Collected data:
= = = = =
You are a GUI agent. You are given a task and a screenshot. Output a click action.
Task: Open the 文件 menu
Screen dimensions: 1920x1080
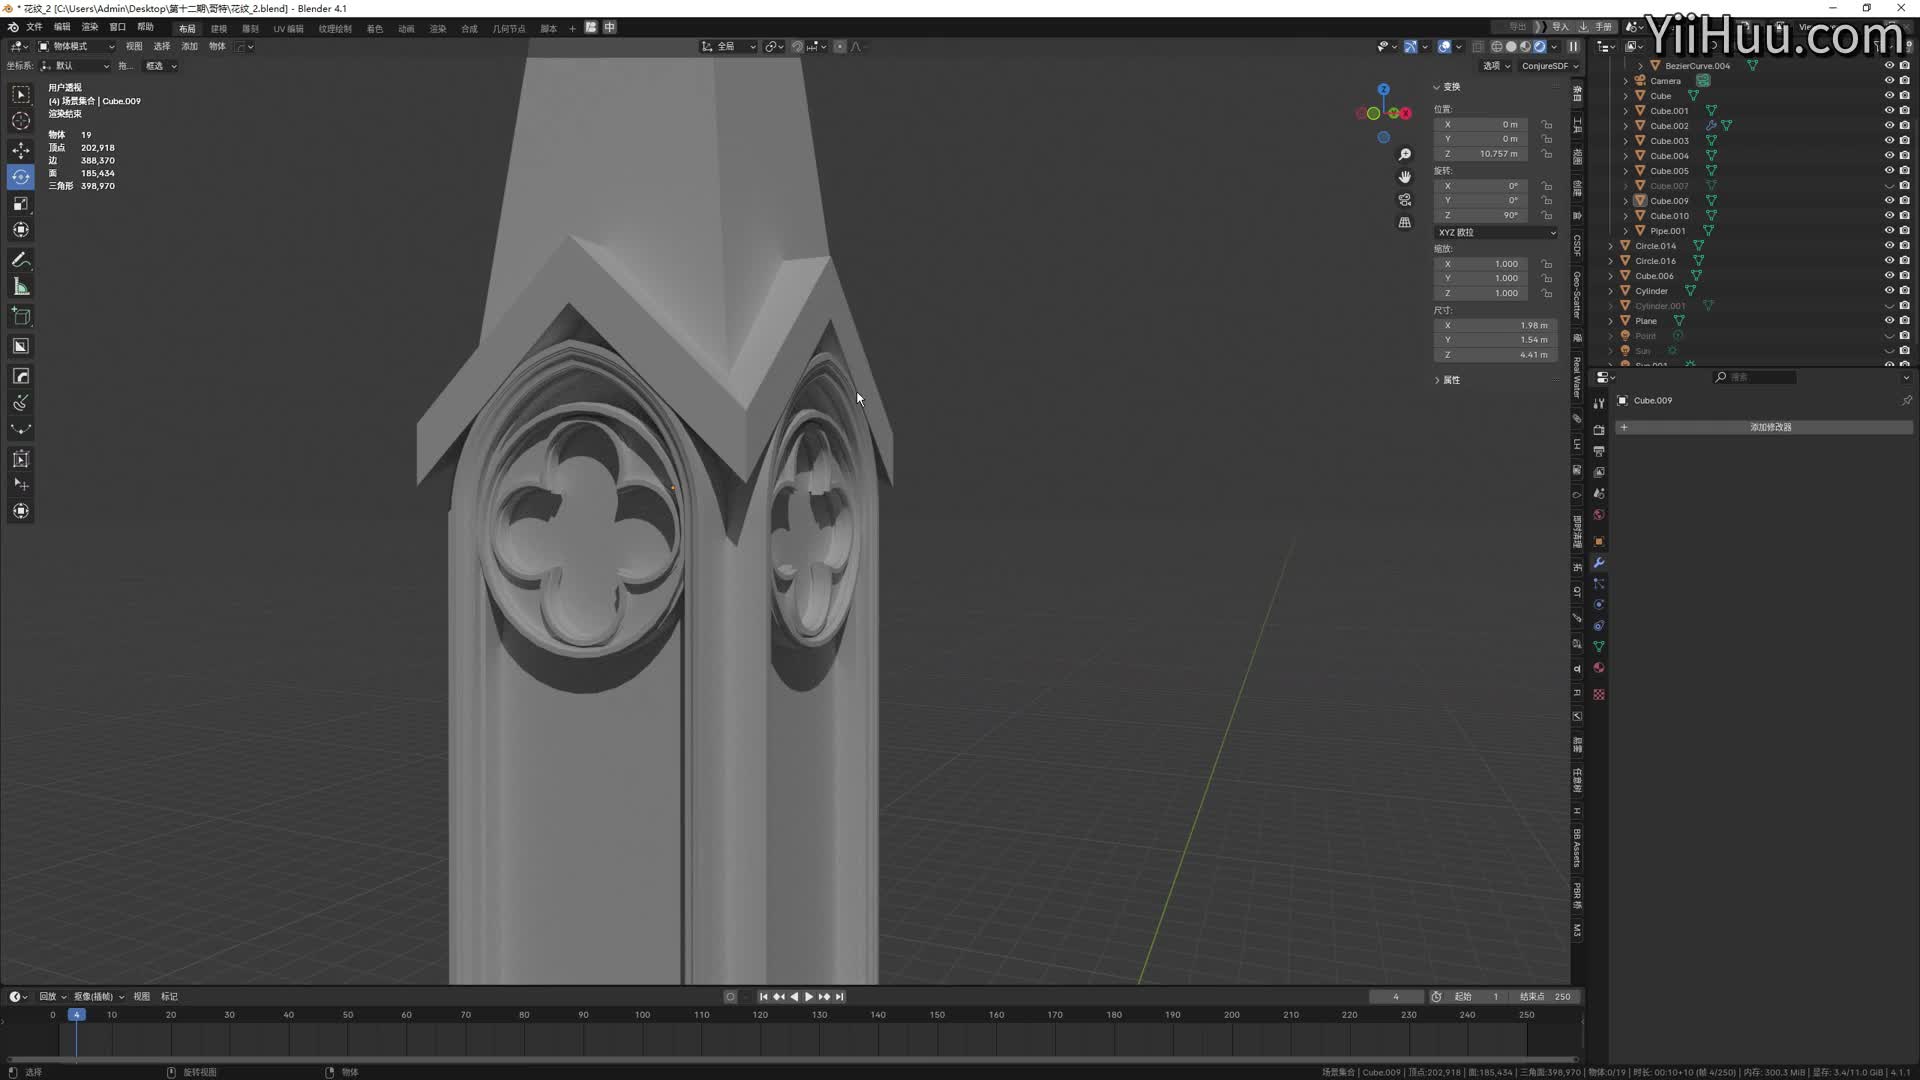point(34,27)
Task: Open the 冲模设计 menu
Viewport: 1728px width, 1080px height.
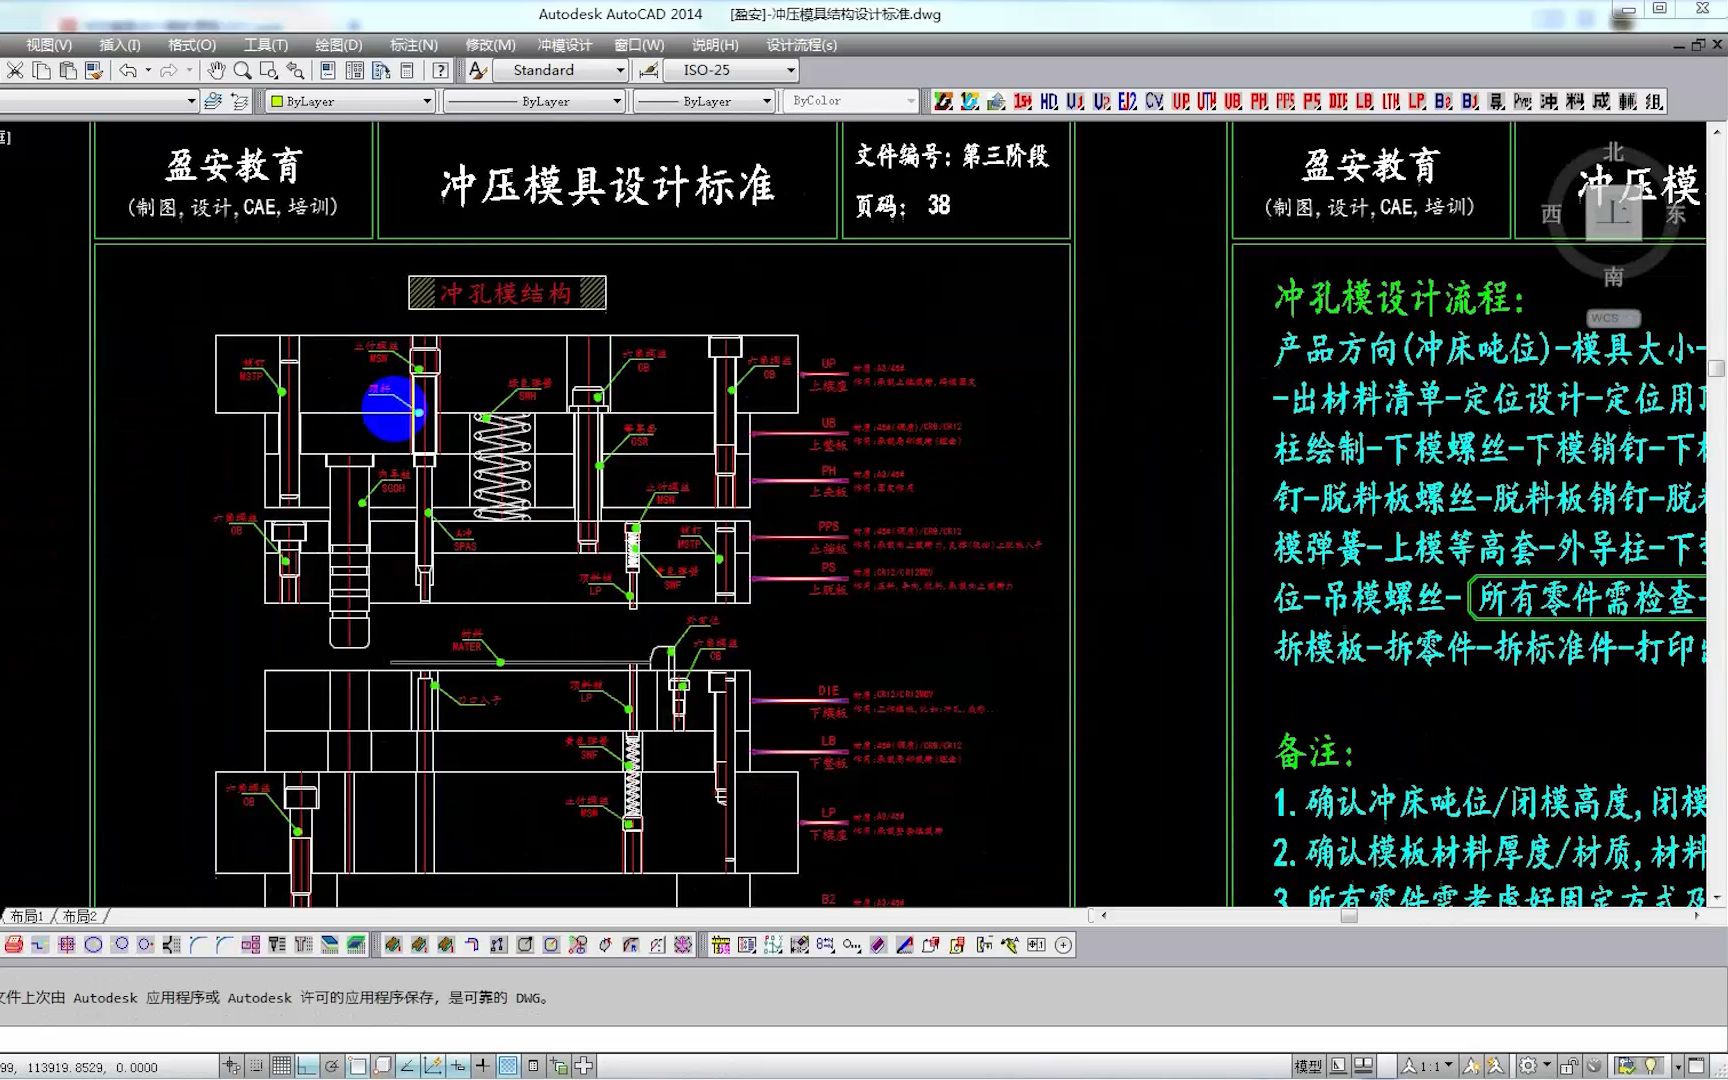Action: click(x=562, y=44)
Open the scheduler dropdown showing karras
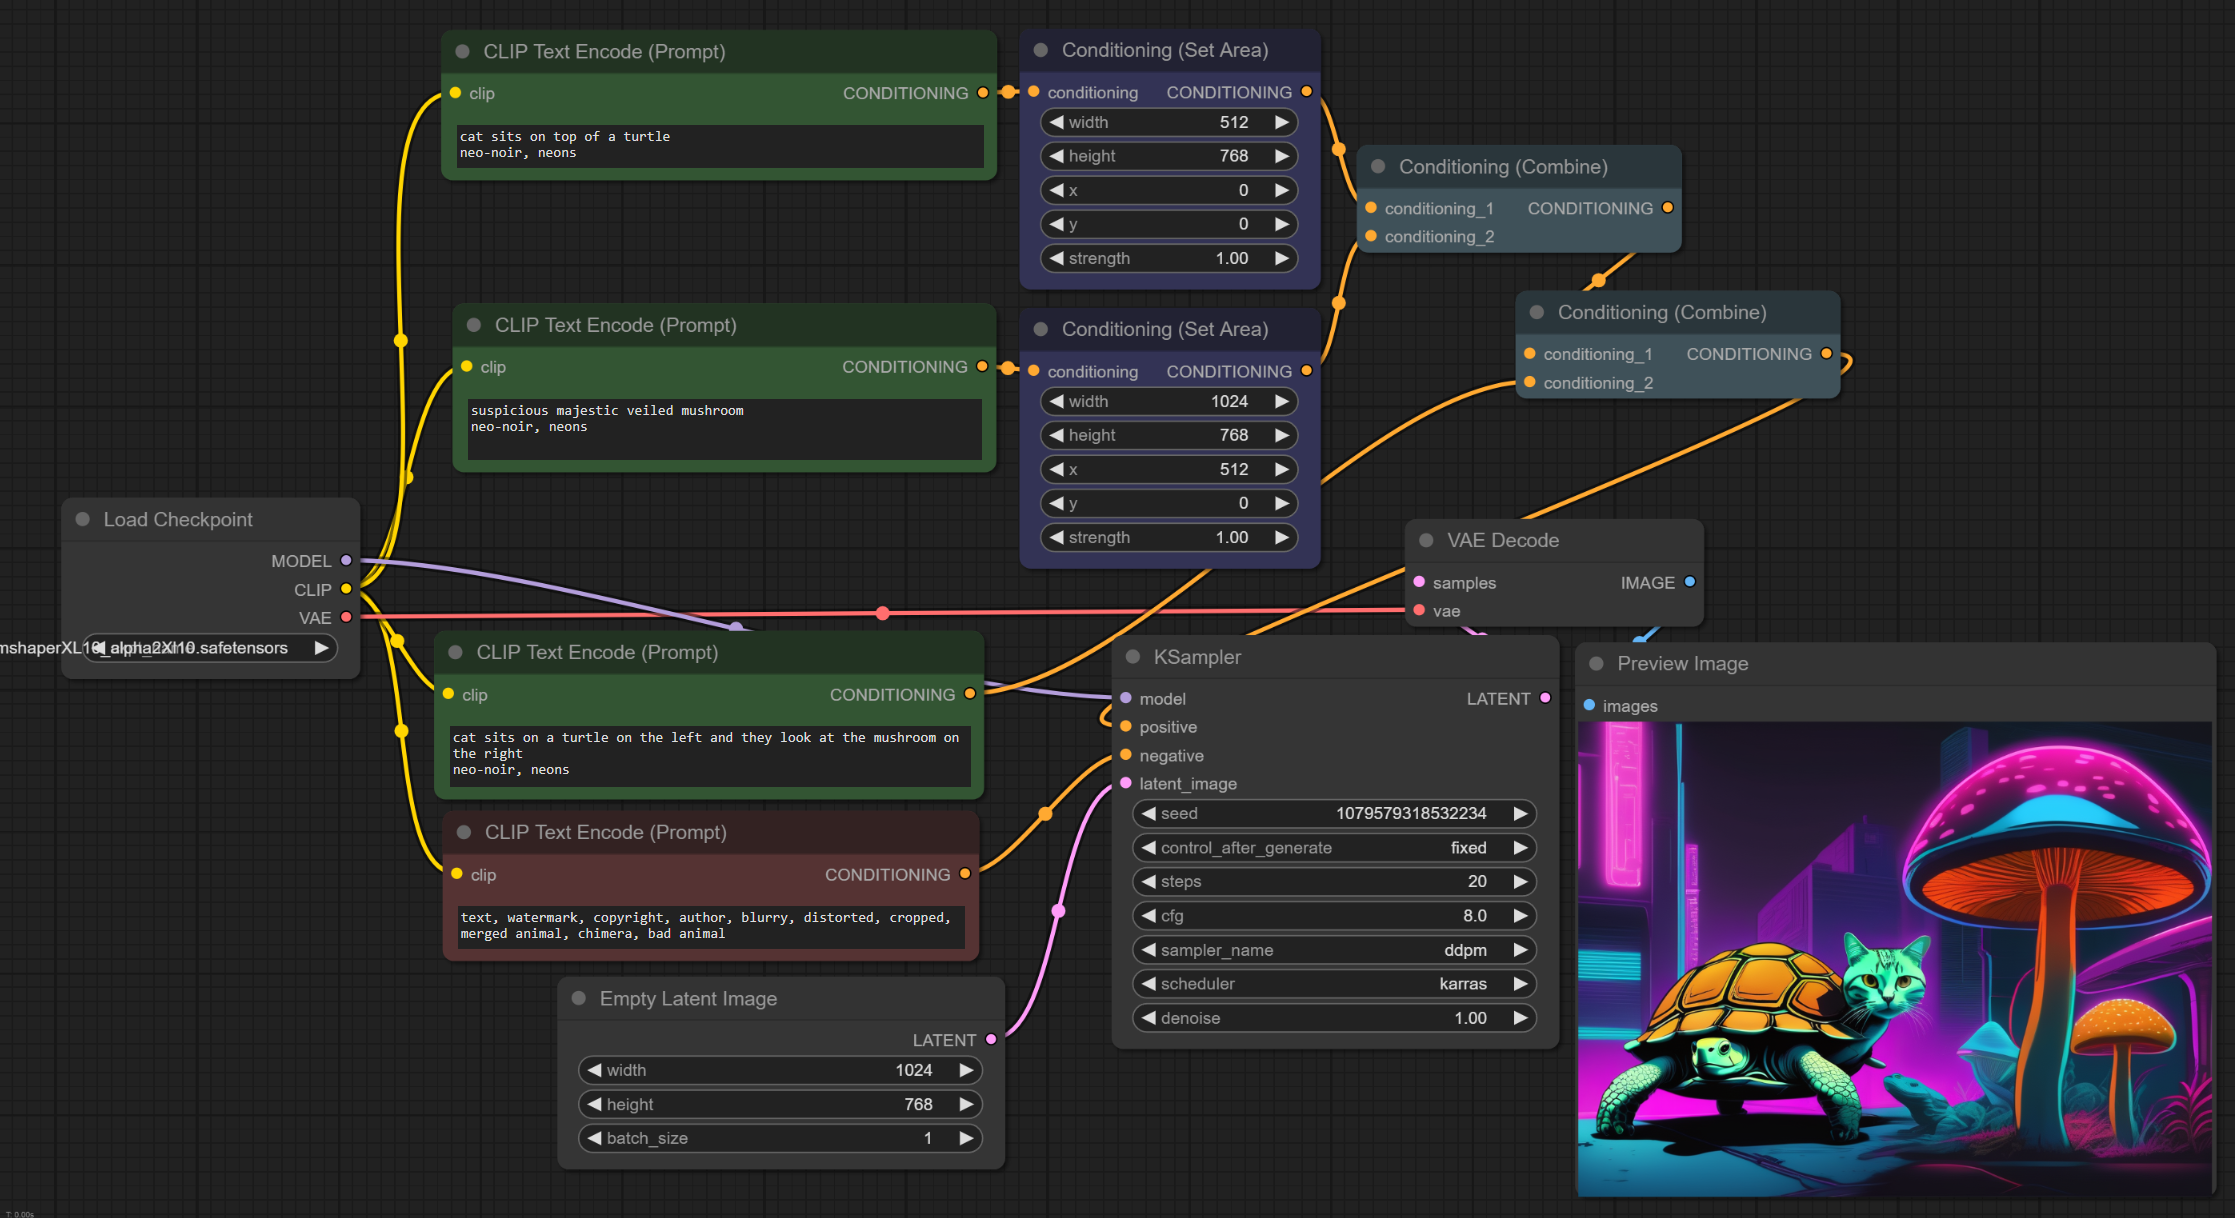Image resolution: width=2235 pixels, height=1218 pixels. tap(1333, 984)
= = = = =
## Exercise details
Every line from the one that holds "Task: Open the 冲模设计 menu" to the last line of the records above goes into the answer, exactly as written; nothing else does, and no picture does either.

## Response below
Task: Open the 冲模设计 menu
Viewport: 1728px width, 1080px height.
Action: click(x=562, y=44)
Open the scheduler dropdown showing karras
Image resolution: width=2235 pixels, height=1218 pixels. tap(1333, 984)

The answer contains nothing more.